Haskell vs F# リベンジ

昨日のHaskellコードをF#に移植してみた。

type Point =
    {X: int; Y: int;}
    static member ( + ) (p: Point, q: Point) = {X = p.X + q.X; Y = p.Y + q.Y;}
    static member ( - ) (p: Point, q: Point) = {X = p.X - q.X; Y = p.Y - q.Y;}

type Pair =
    {Front: Point; Back: Point;}

type Node = Pair list

let move (p : Pair) (q : Point) : Pair =
    {Front = p.Front + q; Back = p.Back - q;}

let moves (p : Pair) (q : Pair) : Pair list =
    let forward : Point = p.Front - q.Front
    let left : Point = {X = forward.Y; Y = -forward.X;}
    let right : Point = {X = -forward.Y; Y = forward.X;}
    List.map (move p) [forward; left; right;]

let nexts (n: Node) : Node list =
    match n with
    | p1::p0::ps -> [for p2 in moves p1 p0 -> p2::n]
    | _ -> []

let exists (p : Point) (qs : Pair list) =
    List.exists (fun q -> p = q.Front || p = q.Back) qs

let solve (size: int) : Node seq =
    let center : Point = {X = size/2; Y = size/2;}
    let p0 : Pair = {Front = center; Back = center;}
    let p1 : Pair = move p0 {X = 0; Y = 1;}
    let initial : Node = [p1; p0;]

    let atboundary (p : Point) : bool =
        (p.X = 0) || (p.X = size) || (p.Y = 0) || (p.Y = size)

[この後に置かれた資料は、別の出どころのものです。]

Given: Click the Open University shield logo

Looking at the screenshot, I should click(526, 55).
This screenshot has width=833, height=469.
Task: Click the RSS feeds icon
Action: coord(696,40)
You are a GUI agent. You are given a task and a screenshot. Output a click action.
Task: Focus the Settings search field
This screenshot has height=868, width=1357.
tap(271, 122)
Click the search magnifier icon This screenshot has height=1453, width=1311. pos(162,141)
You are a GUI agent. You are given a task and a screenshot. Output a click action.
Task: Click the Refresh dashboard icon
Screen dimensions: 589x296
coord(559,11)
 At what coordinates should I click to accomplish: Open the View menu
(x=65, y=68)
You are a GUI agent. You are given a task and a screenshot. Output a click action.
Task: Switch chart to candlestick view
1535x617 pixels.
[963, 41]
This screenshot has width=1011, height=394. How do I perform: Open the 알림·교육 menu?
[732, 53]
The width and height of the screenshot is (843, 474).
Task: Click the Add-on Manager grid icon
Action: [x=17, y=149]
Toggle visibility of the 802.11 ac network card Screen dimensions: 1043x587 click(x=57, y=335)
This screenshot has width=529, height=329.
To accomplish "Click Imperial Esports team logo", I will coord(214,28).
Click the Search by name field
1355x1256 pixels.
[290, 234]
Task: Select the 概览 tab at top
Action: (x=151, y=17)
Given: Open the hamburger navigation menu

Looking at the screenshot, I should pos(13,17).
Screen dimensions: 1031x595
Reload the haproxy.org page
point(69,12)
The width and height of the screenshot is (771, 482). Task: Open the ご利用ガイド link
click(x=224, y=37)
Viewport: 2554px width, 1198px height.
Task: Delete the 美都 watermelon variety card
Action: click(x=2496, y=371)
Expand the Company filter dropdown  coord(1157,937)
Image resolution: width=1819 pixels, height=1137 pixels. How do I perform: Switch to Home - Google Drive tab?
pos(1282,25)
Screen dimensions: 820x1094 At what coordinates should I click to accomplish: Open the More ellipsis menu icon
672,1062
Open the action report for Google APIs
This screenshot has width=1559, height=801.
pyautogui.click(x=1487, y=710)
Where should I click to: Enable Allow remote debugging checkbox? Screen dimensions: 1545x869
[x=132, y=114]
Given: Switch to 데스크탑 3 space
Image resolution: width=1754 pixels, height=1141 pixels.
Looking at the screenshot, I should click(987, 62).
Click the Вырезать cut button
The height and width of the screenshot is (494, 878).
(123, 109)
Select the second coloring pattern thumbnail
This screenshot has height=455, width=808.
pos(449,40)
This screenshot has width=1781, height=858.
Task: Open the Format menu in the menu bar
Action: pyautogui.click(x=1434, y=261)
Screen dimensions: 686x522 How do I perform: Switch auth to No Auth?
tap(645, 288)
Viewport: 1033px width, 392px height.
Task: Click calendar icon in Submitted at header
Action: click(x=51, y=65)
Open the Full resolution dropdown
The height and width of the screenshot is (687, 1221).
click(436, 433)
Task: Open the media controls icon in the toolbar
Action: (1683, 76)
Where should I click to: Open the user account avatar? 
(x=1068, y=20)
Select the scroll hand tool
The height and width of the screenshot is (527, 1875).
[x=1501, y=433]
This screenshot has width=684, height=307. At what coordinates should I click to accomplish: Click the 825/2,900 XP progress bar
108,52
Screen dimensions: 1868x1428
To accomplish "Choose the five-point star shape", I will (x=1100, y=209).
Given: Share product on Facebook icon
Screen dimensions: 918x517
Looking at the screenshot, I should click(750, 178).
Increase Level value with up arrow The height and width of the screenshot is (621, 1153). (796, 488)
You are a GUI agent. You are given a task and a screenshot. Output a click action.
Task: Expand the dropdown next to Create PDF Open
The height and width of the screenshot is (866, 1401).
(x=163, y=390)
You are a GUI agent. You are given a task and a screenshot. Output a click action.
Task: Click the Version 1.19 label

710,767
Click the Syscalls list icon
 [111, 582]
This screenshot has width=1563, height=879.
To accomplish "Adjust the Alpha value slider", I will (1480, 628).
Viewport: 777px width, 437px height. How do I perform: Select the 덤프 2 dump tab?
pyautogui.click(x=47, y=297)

    let rec solutions (n : Node) : Node seq =
        match n with
        | p::ps when atboundary p.Front -> Seq.singleton n
        | p::ps when exists p.Front ps -> Seq.empty
        | p::ps -> seq {for n' in (nexts n) do
                        for n'' in (solutions n') do
                        yield n''}
        | _ -> Seq.empty

    solutions initial

printfn "%d" (Seq.length (solve 8))

で、実行してみると、これが断然Haskellが速い。

$ time solverhs.exe
184525

real    0m1.613s
user    0m0.000s
sys     0m0.015s

$ time solverfs.exe
184525

real    0m4.550s
user    0m0.000s
sys     0m0.015s

というわけで、やはり得手不得手があるのよなあ。